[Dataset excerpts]
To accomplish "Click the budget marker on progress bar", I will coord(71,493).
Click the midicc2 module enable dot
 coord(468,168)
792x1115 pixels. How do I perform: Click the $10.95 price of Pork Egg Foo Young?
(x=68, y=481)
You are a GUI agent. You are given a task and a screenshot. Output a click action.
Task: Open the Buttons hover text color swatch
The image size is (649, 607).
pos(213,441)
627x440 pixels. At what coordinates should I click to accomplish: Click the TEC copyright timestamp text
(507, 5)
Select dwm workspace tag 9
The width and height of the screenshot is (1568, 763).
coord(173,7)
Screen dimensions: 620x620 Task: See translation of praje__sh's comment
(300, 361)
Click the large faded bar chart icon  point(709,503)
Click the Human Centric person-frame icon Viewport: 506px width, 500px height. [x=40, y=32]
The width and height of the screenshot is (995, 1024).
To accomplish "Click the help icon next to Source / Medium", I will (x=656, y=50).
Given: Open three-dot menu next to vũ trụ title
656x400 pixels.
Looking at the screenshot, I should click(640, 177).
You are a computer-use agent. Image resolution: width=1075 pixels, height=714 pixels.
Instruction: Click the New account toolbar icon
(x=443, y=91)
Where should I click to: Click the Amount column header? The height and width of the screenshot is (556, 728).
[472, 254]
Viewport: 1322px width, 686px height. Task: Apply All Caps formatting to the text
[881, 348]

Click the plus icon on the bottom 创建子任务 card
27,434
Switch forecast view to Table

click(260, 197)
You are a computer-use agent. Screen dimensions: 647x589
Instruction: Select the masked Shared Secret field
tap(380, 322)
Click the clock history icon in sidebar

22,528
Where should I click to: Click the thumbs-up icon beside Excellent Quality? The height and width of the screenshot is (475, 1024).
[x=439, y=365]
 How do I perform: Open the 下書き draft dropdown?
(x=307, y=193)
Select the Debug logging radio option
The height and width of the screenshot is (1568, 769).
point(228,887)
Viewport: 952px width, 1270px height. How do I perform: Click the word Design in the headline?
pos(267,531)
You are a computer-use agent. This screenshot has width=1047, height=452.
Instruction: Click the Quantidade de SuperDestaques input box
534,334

ASSIGNMENT> Search the data for "How do I perform: Open". Beginning with that line, set down every line through the last exactly.

RESULT OF THIS TASK>
 How do I perform: Open the 下書き draft dropdown?
(x=307, y=193)
Select the Debug logging radio option
The height and width of the screenshot is (1568, 769).
point(228,887)
Viewport: 952px width, 1270px height. How do I perform: Click the word Design in the headline?
pos(267,531)
You are a computer-use agent. This screenshot has width=1047, height=452.
Instruction: Click the Quantidade de SuperDestaques input box
534,334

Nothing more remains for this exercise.